The study has several limitations. Blood samples drawn from the ascending aortic vent line may be exposed to a great deal more of the cold cardioplegia solution, as all cardioplegia was administered by an antegrade route. We do not know the volume of blood contacting the pericardium or the length of time it was in contact with the pericardium before it was sampled. Also, blood aspirated from the pericardium was analyzed, but then processed through a cell-saver before it was returned to the body. It would have been very instructive to also have sampled blood after processing in the cell-saver to see if the same activation profile exists. If the activation is attenuated, then any relationship to adverse events may be blunted.

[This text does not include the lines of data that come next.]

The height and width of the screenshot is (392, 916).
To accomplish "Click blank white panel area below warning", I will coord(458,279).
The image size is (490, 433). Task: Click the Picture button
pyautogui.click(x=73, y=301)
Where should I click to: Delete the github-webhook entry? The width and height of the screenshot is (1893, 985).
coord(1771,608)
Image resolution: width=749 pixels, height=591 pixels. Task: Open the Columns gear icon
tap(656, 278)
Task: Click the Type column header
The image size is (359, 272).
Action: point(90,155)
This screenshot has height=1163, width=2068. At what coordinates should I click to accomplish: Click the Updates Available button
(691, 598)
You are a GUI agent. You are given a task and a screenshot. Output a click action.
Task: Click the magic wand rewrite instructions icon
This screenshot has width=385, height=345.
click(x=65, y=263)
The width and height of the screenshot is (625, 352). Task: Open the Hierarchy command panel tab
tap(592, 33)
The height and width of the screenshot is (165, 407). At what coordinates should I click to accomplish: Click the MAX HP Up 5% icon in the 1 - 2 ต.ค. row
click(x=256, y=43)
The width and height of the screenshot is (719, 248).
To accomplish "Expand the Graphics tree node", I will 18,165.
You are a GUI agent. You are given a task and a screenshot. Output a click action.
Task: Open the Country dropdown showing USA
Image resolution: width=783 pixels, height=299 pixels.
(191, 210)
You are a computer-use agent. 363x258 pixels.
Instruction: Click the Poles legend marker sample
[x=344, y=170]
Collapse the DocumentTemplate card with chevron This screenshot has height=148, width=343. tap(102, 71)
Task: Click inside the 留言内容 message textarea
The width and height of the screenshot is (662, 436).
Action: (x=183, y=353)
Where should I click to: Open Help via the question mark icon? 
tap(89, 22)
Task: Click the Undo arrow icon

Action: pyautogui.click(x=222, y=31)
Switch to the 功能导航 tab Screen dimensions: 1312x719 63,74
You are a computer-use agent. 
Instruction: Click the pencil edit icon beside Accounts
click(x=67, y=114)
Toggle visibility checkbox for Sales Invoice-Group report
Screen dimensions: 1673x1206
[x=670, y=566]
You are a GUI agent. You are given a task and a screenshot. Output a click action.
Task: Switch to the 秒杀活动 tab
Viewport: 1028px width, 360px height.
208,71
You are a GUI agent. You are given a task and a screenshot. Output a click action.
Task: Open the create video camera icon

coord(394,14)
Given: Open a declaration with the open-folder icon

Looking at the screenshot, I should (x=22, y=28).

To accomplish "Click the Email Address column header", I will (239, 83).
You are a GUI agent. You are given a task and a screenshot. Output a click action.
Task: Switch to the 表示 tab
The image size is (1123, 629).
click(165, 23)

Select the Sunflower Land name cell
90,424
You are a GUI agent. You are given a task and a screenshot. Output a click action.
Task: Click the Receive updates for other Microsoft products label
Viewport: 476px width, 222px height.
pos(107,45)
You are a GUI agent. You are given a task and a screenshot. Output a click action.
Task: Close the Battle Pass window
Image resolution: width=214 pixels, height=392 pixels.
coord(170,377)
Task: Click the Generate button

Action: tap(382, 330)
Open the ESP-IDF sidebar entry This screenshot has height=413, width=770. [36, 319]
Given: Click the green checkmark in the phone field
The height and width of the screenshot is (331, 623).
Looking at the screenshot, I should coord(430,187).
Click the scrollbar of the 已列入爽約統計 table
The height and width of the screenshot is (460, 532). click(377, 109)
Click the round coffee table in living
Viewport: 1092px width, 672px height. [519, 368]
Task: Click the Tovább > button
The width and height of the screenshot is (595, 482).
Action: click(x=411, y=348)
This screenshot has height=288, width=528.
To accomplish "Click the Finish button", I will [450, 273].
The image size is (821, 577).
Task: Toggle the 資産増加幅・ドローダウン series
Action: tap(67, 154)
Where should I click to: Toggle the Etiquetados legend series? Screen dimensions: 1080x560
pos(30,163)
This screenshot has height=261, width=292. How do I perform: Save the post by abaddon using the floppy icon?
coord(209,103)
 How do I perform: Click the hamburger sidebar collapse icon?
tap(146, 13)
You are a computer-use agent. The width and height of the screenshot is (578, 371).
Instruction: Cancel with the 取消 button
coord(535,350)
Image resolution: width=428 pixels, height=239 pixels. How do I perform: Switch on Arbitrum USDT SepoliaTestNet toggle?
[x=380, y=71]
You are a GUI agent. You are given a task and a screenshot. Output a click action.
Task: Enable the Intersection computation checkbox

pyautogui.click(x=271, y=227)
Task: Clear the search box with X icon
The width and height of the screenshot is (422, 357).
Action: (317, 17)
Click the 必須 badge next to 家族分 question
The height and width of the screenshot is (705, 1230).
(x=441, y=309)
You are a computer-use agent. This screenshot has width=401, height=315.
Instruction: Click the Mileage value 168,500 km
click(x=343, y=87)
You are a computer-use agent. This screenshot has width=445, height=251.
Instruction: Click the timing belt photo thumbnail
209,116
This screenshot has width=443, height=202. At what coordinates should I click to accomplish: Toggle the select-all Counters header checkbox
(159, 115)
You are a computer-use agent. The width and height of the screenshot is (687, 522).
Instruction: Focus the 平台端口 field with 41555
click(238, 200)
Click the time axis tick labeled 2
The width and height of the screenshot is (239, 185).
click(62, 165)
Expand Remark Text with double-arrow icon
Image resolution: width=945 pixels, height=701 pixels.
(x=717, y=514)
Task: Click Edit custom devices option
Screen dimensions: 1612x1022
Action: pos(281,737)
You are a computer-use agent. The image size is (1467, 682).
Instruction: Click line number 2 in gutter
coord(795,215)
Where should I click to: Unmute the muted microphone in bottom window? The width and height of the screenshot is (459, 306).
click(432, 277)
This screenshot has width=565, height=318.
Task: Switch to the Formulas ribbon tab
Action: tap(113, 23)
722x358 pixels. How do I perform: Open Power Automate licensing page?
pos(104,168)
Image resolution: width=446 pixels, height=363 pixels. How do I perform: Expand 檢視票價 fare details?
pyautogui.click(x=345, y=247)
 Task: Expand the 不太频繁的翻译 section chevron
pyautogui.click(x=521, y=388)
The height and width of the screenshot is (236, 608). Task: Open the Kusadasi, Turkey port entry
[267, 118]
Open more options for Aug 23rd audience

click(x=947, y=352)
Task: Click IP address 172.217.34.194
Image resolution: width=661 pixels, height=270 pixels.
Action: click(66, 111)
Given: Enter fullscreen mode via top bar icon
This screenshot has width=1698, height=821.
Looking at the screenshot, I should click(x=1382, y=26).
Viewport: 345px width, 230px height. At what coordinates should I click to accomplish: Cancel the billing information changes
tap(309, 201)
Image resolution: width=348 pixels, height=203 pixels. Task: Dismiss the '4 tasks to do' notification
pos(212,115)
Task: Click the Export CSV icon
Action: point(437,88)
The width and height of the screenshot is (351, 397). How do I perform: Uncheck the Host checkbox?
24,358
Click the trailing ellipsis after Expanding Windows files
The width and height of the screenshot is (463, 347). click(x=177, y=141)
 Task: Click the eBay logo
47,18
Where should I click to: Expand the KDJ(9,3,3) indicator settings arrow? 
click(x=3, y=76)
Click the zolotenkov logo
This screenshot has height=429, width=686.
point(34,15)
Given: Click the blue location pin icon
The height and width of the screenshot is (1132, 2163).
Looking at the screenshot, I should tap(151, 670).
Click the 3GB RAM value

The clinical relevance of these findings was not tested in this study. However, one might speculate that avoidance of blood contact with the pericardium or processing this blood before returning it to the CPB circuit may reduce the inflammatory response and decrease platelet dysfunction. Both effects could be beneficial and support the strategy of either discarding or processing through a cell-saver any blood that contacts the pericardium. Indeed, these approaches have been shown effective by other investigators in reducing postoperative bleeding and decreasing neurologic events. Surgeons need to be aware that all blood from the operative field is not equivalent and greater vigilance in managing blood that contacts the pericardium may be an important venue to exploit to improve patient outcomes in cardiac surgery.